Exercise description :: From the excerpt below on inactive court status, list every kind of activity that the stipulated order says may not take place during inactive status.

Excerpt ::
During “Inactive Status” all court proceedings and litigation is suspended for a designated period of time (up to one year). The case can easily be reactivated by either party at any time. Or it can be ultimately dismissed. Once a case has been on inactive status for a year, the case will automatically be closed by the Court.
See example of a stipulation to put a case on inactive status: Stip for Inactive Status
Other idea of general language to be used:
WHEREAS, the above-entitled matter was commenced by service of a Summons and Petition upon Respondent on [DATE];
WHEREAS, the parties have since then agreed to make further efforts in exploration of the possibility of reconciliation, and to place these proceedings on inactive status while they do so;
WHEREFORE, the parties hereby stipulate to entry of the following Order:
Stipulated Order to Transfer Case to Inactive Status
1. The above-entitled matter is placed in inactive status until [insert date up to 1 year away].
2. No motion activity, court hearings, formal discovery, or other litigation in this case may take place during inactive status.
3. Either party may at any time have this matter removed from inactive status and placed back on the active calendar, by submitting a letter request and proposed order for same to the Court.
4. If not sooner activated by election of a party as provided above, this matter will be automatically dismissed without prejudice on [insert date up to 1 year away].
Rule 304.06Continuances
(a)Trial.
Minn. Gen. R. Prac. 122 governs continuances for trial settings unless the court directs otherwise.
(b)Motions and Pretrial.
A request for a continuance of a motion or pretrial conference shall be in writing and set forth the basis for the request.
(Added effective May 1, 2012.)

Entries for locating text and elements ::
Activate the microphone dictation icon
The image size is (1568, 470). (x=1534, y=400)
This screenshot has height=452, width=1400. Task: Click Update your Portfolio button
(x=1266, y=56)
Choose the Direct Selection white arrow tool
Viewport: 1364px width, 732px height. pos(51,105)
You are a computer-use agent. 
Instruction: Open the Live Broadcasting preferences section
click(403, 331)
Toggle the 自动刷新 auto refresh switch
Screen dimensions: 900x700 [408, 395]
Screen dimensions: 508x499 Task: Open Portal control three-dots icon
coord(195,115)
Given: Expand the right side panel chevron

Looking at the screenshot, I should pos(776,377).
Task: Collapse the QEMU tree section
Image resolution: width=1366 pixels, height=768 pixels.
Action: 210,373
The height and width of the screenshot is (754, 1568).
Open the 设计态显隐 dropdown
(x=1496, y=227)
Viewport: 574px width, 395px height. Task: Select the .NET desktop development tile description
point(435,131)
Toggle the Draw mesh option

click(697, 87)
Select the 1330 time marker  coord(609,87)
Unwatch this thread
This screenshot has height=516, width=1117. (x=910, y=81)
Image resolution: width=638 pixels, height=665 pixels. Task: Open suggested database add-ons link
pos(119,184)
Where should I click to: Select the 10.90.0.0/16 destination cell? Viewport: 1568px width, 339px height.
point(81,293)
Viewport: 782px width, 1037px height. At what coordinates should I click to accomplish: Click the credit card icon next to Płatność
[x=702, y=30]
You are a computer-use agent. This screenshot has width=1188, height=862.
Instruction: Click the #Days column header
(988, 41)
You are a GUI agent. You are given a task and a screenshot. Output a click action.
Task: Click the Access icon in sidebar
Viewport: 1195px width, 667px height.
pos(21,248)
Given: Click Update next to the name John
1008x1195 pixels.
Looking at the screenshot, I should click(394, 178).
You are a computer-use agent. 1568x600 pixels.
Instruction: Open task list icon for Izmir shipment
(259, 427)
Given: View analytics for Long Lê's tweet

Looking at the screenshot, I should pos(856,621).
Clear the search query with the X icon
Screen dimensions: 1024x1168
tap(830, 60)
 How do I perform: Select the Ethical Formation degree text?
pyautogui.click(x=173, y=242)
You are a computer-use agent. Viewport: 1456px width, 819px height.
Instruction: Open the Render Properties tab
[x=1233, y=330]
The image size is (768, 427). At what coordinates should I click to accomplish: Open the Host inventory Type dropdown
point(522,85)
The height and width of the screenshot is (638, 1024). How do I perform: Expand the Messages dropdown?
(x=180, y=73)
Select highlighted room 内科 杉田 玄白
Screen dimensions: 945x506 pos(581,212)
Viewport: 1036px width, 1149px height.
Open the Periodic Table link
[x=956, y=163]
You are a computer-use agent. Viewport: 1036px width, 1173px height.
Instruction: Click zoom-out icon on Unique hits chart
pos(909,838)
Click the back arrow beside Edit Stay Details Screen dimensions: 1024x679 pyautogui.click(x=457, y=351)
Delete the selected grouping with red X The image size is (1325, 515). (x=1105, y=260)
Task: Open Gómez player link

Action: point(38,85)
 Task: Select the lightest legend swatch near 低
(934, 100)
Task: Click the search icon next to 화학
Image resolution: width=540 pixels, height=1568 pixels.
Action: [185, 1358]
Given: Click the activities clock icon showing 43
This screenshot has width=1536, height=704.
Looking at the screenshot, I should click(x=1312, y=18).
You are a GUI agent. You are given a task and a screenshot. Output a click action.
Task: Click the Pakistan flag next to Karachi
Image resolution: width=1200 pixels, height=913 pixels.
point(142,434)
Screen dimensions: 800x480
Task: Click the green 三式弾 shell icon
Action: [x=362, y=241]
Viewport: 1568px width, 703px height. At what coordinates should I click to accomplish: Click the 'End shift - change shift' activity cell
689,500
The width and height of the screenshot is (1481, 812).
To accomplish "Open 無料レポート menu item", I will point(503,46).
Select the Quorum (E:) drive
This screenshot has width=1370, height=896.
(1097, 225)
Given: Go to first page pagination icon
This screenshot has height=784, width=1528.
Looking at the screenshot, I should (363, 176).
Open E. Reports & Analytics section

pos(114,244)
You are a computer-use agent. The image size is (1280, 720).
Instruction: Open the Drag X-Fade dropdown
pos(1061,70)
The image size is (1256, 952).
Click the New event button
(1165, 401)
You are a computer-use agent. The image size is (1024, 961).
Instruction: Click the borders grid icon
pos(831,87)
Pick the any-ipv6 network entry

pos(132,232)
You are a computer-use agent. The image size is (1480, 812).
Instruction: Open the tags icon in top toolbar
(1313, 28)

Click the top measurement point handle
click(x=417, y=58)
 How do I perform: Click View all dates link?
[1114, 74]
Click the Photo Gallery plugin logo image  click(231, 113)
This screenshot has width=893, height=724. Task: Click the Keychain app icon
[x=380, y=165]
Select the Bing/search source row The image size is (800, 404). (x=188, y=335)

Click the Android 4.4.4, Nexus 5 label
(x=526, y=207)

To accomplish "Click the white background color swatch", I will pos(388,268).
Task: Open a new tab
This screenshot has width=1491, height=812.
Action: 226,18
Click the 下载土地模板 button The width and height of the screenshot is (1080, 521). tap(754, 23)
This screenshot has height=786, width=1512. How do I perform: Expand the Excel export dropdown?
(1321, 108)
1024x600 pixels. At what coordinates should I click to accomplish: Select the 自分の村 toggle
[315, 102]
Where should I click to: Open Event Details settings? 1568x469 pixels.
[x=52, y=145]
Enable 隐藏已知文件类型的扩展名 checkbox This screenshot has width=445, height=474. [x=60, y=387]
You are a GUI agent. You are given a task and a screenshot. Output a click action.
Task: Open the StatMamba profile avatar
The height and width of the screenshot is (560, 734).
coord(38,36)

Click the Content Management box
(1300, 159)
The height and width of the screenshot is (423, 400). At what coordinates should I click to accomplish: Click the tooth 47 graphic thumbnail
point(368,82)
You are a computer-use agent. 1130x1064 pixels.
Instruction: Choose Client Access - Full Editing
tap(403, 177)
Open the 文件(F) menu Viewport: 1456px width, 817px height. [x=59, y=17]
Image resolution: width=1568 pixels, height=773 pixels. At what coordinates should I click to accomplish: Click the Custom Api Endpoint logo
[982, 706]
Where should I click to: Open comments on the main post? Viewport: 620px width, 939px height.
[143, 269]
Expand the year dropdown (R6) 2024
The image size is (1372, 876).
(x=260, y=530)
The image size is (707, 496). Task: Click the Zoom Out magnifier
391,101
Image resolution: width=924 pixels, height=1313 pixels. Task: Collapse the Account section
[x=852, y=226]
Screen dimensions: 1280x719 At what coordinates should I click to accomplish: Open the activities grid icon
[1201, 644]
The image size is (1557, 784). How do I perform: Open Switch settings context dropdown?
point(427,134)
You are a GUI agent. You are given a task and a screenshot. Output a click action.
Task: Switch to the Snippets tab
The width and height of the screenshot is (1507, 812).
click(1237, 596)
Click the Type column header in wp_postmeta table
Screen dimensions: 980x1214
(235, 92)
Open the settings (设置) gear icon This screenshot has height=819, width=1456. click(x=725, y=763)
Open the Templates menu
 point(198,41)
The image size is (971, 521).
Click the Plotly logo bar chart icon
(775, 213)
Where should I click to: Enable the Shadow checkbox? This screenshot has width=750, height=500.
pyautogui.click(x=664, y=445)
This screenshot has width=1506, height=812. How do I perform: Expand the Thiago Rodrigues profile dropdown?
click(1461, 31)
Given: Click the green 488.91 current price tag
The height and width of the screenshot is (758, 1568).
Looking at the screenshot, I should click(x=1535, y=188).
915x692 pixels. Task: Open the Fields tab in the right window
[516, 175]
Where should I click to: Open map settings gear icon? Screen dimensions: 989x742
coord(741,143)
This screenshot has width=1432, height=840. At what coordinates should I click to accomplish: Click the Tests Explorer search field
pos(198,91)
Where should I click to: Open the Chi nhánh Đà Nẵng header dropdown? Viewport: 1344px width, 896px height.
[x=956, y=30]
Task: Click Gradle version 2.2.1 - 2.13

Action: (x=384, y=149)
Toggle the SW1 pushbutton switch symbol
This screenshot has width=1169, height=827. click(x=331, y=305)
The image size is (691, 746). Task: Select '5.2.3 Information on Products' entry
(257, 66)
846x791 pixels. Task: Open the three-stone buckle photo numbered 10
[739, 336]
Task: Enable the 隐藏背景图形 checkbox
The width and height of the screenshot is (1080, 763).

Solution ::
- Motion activity
- Court hearings
- Formal discovery
- Other litigation in this case